Bjorn Lomborg, director of the Copenhagen Consensus Center and adjunct professor at Copenhagen Business School
“…It may sound cold-hearted to set health priorities based on cost-effectiveness, but it’s actually the best way to do the most good in the world with limited resources. … Health is a big topic, and we’ve had the perspectives of five expert groups plus a number of commentaries. The case they make for tackling killer diseases is a strong one. … In the health sector, we are spoilt for choice of good projects to spend money efficiently — and transform people’s lives. Now it’s up to the world’s governments to look at the evidence and make good choices on priorities for the next fifteen years. The lives of millions of people depend on it” (1/19).

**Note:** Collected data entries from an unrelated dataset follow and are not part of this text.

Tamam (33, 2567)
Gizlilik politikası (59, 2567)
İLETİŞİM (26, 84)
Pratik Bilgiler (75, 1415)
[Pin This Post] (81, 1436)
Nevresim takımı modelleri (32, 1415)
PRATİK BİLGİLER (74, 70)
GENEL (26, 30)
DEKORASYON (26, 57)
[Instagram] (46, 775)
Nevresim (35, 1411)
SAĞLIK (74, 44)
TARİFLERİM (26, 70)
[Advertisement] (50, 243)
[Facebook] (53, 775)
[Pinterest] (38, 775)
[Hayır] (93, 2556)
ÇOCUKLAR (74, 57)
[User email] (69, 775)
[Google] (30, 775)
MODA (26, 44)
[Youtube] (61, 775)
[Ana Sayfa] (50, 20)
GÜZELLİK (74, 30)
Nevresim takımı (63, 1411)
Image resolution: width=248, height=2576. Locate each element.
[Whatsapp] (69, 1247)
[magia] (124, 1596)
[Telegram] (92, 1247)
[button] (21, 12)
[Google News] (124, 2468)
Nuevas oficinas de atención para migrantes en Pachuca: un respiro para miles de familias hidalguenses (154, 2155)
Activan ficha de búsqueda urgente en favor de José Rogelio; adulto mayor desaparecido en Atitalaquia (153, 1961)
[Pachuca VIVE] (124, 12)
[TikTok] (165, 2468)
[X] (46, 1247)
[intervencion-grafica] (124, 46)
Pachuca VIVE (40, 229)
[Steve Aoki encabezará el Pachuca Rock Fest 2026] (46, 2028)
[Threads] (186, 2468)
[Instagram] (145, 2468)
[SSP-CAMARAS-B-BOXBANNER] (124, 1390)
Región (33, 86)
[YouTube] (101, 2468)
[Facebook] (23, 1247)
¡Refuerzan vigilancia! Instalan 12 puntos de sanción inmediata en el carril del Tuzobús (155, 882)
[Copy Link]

- Better Global Governance Important Component Of 'Achieving Peace And Food Security For All'
Christian Science Monitor: Achieving peace and food security for all
José Graziano da Silva, director general of the U.N. Food and Agriculture Organization
“…[H]unger still persists due to two main reasons: At a global level, the poorest populations have limited access to food, not only because of their reduced purchasing power (as they cannot find decent employment) but also because they do not have access to the resources necessary for production (such as water, land, and credit). And at a local level, conflicts that turn into protracted crises continue to flare up. … [I]f we can establish effective political governance at the global level, then the conditions will be in place for FAO to play its part in implementing a global food governance” (1/16).
From the Global Health Policy Community
- U.S. Innovation Improving Global Response Against Ebola
U.S. Department of State’s “DipNote”: How Innovation Is Transforming the Fight Against Ebola
USAID Administrator Rajiv Shah writes about how “evidence, innovation, and data” are allowing the U.S. to help lead the global response to the Ebola epidemic in West Africa (1/17).
- State Department Briefing Discusses Global Ebola Response With African Diaspora Communities
U.S. Department of State’s “DipNote”: Ambassador Power Engages With African Diaspora Communities on the Ongoing International Response to the Ebola Crisis
David Duckenfield, deputy assistant secretary of state in the Bureau of Public Affairs, summarizes a recent “conference call with Ambassador Samantha Power, U.S. Ambassador to the United Nations, and representatives of African diaspora communities from across the United States to discuss the international response to the Ebola crisis…” (1/16).
- Humanosphere Podcast Features Intellectual Property, Patent Expert Jamie Love
Humanosphere: Patently unfair: On the need for more equitable drug pricing
In this podcast, Humanosphere contributor Gabe Spitzer of KPLU Public Radio speaks with Jamie Love, director of Knowledge Ecology International, about the organization’s work in intellectual property rights, patent law, and trade agreements (1/16).